Holly does move on though, and so does the book. Each part told from a different character’s point of view, with Holly in the background or very much in the foreground. For me, none of them quite match Holly, except perhaps for Crispin Hershey, who’s story is a brilliant, laugh-out-loud prick at pretentiousness. My only complaint on his part is, for me Mitchell veered just, and only just, too far into parody that it took away it’s impact, but it’s a minor, personal gripe. As hideous as Crispin comes across at the beginning, I felt he redeemed himself and provides a little warm light into Holly’s life, which by the end has had an inordinate amount of battle and loss in it, which had strengthened her character rather than beaten it.

Amongst the others are Hugo Lamb, the stereotypical rich kid, selfish and self-centred, out to make money regardless of the cost, an unpleasant character but one who you still take an interest in. While Brubeck is at once the anti-Vinny who reappears quite significantly later in Holly’s life is an interesting character, even if I wasn’t quite sure where his chapter fitted into the narrative. As it veers into the fantasy side Mitchell builds the tension at just the right pace as you get a rough grip on what is going on, and while all around her, everything she knows is challenged, Holly still remains Holly.

But I won’t sketch out too much of the plot for fear of spoiling it. There are times when you are reading and you wonder if Mitchell has forgotten the plot, and is just enjoying himself, but what he does do is build up to the key chapter, so that you are drawn in and fully ready. Another joy for me was the inclusion of a couple of characters from The Thousand Autumns of Jacob de Zoet, one of my favourite books. Mitchell explains his love of porting characters from his other novels into later ones and a people from some of his other novels also feature.

This is a what a story should be, the kind you write when you’re a kid and your imagination has no boundaries, just millions of possibilities firing in all directions and you write them all down in one epic jumble but that it has everything that a story should have. Only my second Mitchell novel, I am more tempted now to go to Cloud Atlas than after The Thousand Autumns, I need something to keep the clock ticking until the next novel.

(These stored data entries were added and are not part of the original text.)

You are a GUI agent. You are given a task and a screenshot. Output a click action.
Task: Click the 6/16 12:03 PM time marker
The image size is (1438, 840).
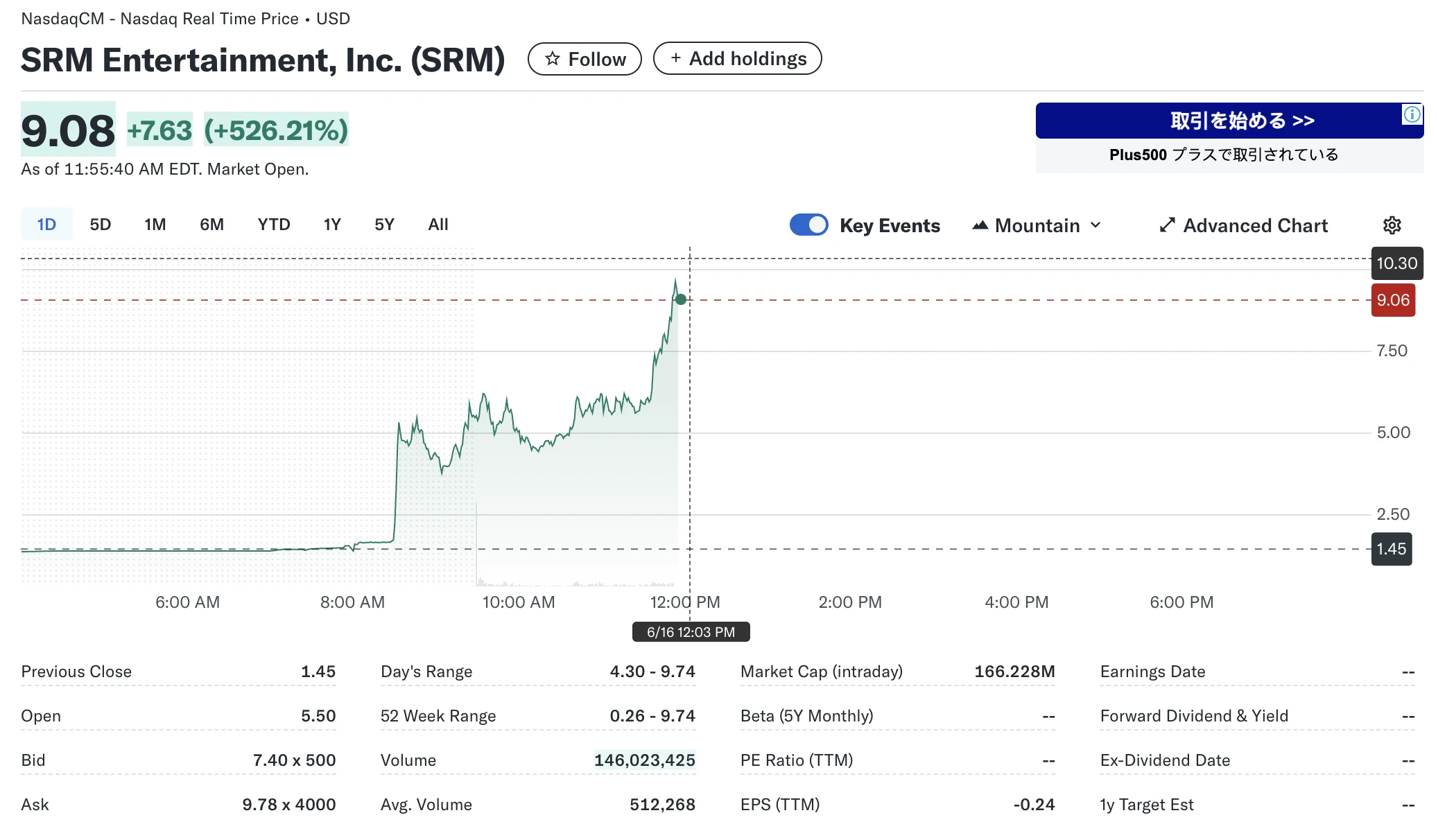point(691,632)
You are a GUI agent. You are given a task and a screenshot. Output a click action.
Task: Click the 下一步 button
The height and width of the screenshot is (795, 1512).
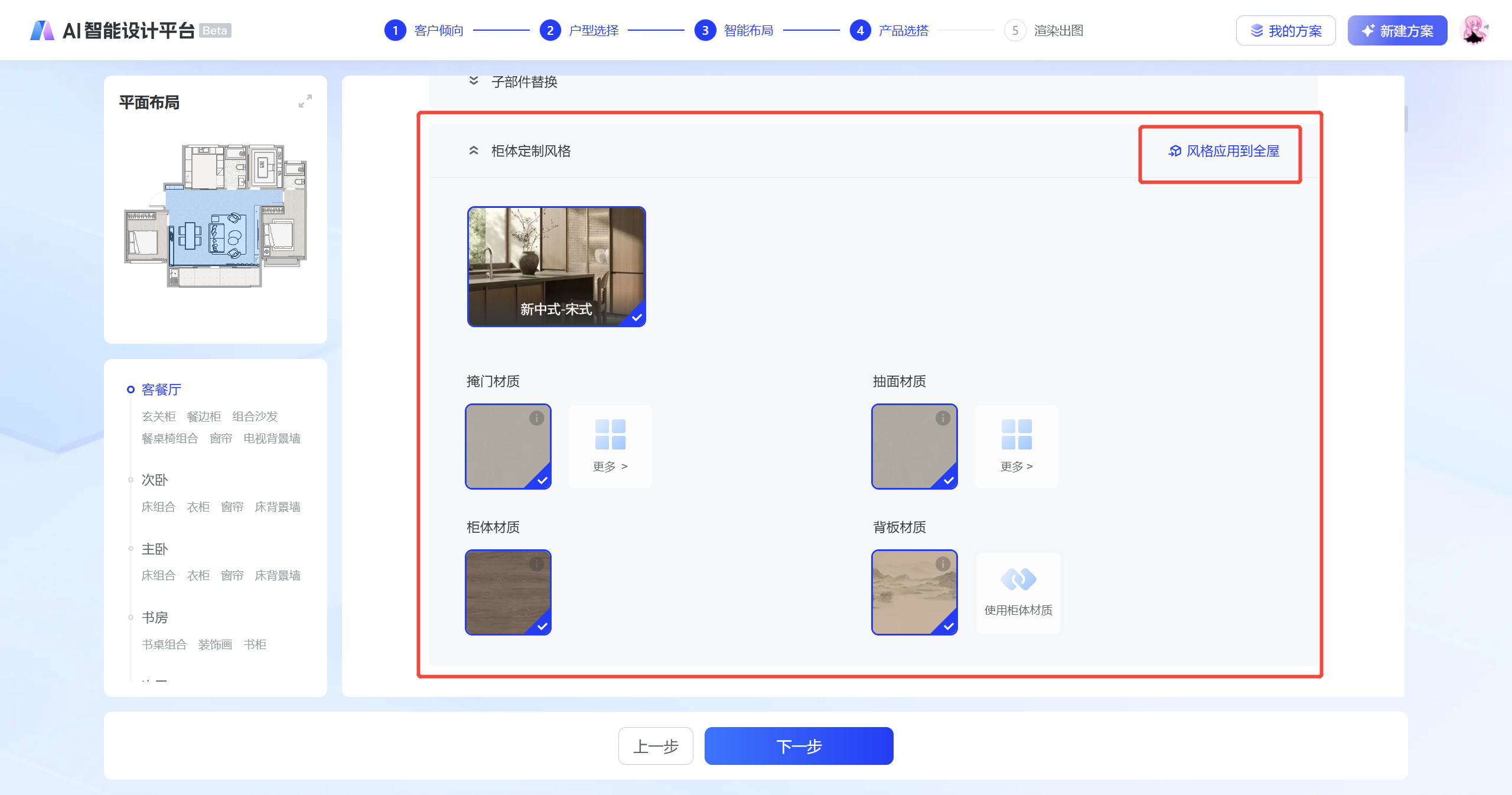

Mariangela approaches with a stack of neatly folded bed-linen. ‘Yugo! Nurse Purvis, she told me you visit today. How is Nor-witch?’
‘Hugo is at Cambridge University, Mariangela.’ Nurse Purvis shivers. ‘Cambridge. Not Norwich. Quite different.’
‘Pardon, Yugo.’ Mariangela’s puckish Brazilian eyes arouse not only my hopes. ‘My geography of England, still a bit rubbish.’

‘Of course. It’s been wonderful catching up, Nurse Purvis.’
‘Be sure to say goodbye before you leave.’ Off she marches.
I ask Mariangela, ‘What’s she actually like to work for?’
‘We are accustomed to dictators in my continent.’
‘Does she sleep at night or plug herself into the mains?’
‘Is not a bad boss, if you agree with her always. At the least she is dependable. At the least, she says what she is thinking, honestly.’
I’d describe Mariangela as pouty but not vitriolic.